Academic (202) • adult education (126) • childhood (371) • college (518) • community college (177) • developmental (210) • early childhood (327) • education programs (122) • education (1668) • educational (343) • high school (211) • higher education (205) • learn (267) • learning (438) • public schools (119) • school (1919) • schools (602) • student (480) • students (1,676) • teachers (238) • uconn (858) • university (519) • total (11,596).

Urgency

Those giving testimony used words that suggest a sense of urgency:

Crisis (260) • critical (392) • emergency (250) • essential (240) • important (690) • invaluable (171) • must (422) • necessary (224) • need (1,379) • needed (441) • needs (1,039) • please (620) • possible (191) • significant (259) • urge you (283) • urge (393) • vital (228) • vulnerable (238) • total (7,720).

Thinking of the children

We noticed a lot of terms were used to describe groups of people. “Children” and “childrens” (we dropped all non-alphabetical characters, including apostrophes, for our analysis) appeared a combined 2,162 times. Here are some of the other groups of people discussed most frequently in the testimony.

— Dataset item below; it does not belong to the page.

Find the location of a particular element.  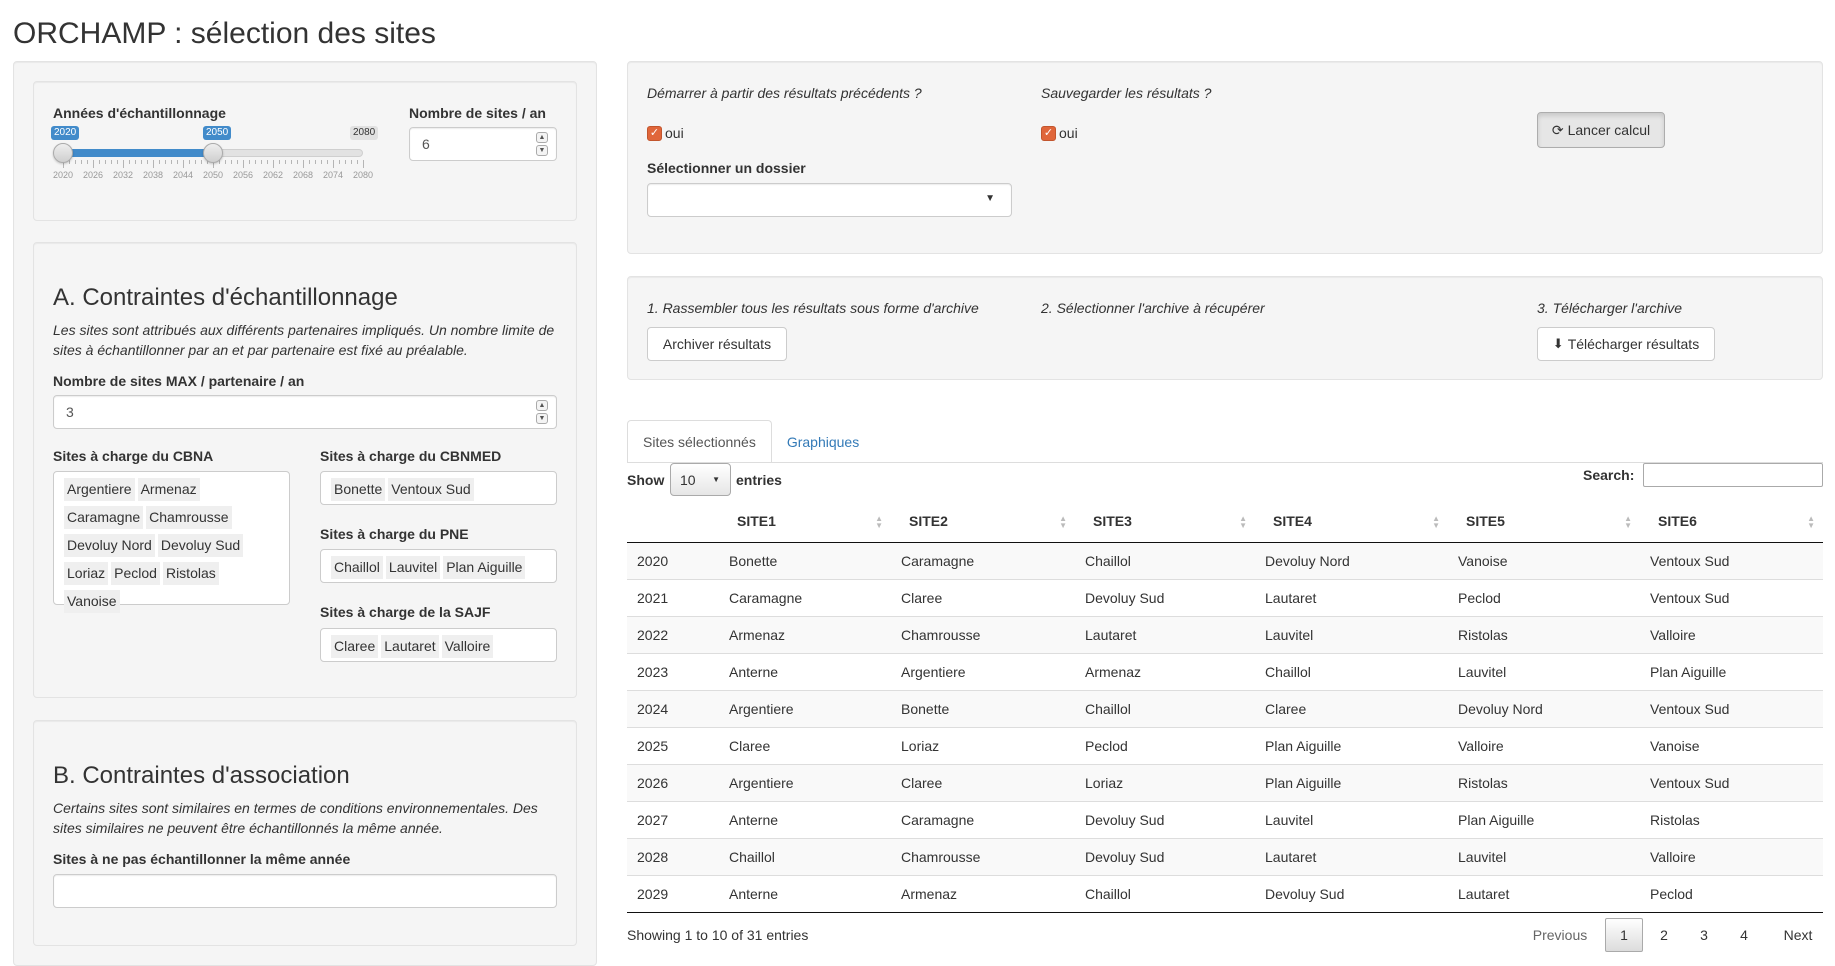

pagination-page-3: 3 is located at coordinates (1704, 935).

Adult (377) • adults (228) • asnuntuck community (114) • caregivers (164) • child (565) • children (1,925) • childrens (237) • citizens (323) • clients (270) • connecticut residents (126) • families (1,366) • family (1,027) • governor (461) • human (324) • individual (166) • individuals (613) • kids (199) • most vulnerable (149) • myself (162) • parent (313) • parents (586) • patient (158) • patients (366) • people (1363) • population (295) • president (224) • professionals (294) • ranking members (115) • representative (702) • resident (220) • senator (656) • society (167) • son (242) • staff (801) • teen (180) • the community (493) • the public (140) • the people (131) • victims (266) • women (290) • worker (194) • workers (286) • young (437) • youth (585); total (18,300).

Methodology, resources

We’ve admittedly only scratched the surface of this large data set. Please feel free to use our work as a launching point for your own research.

To complete this analysis, we downloaded more than 1,200 PDFs. Since the PDFs were scanned paper documents, rather than exported from a word processor to a PDF, we had to use text-recognition software to turn it into text, which you can download here.

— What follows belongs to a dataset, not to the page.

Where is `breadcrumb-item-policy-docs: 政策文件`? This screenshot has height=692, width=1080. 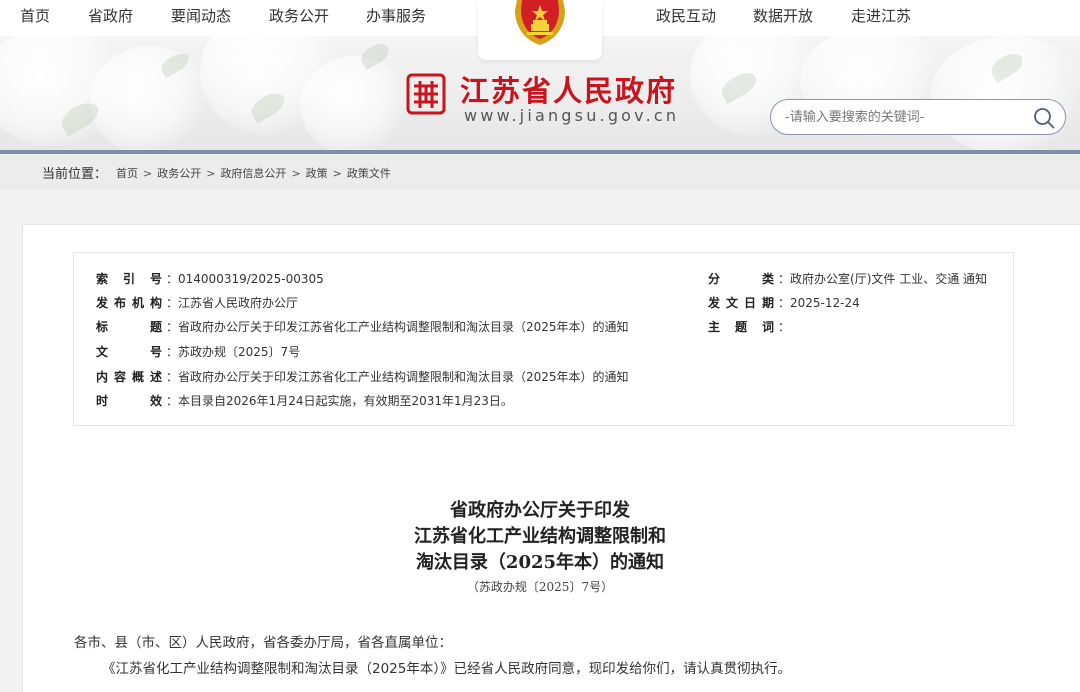 breadcrumb-item-policy-docs: 政策文件 is located at coordinates (369, 174).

We used the software Tesseract for converting the documents. Text recognition isn’t perfect. It can stumble on documents with hand-written portions, imperfections such as smudges, or even on characters that are visually similar, such as lowercase “l” and the numeral “1”. Some of the text, as a result, came out garbled, so it’s not particularly useful to focus on terms that appear infrequently. But with so many source documents, it was good enough for a big-picture view.

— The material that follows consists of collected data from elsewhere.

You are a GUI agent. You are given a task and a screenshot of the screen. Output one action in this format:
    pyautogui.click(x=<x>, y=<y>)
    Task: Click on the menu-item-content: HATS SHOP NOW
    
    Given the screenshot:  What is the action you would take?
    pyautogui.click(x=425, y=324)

From there we built a tool to count words and two-character phrases using the natural language processing library NLTK.

What do you think?

  • Joseph Brzezinski

    Have you tried using a “Word Cloud”?
    I presume most testimony was in favor of eliminating some proposed budget cut. Does Your analysis include associating testimony with particular budget revenue increases or spending reductions to get some overall measure of financial impact. I other words, what is the prognosis for how big a tax increase could be considered from the tax and spend legislature?

  • Jake Kara

    Word clouds make a clear visual impact, but we didn’t want to put too much emphasis on the number of occurrences of one single word, but rather look for groups of a significantly large group of related words that all appear a great number of times (more than 100 was our cutoff) to try and establish the most dominant themes. There are definitely more sophisticated analyses that could be done, which is why we made available our cleaned up files available.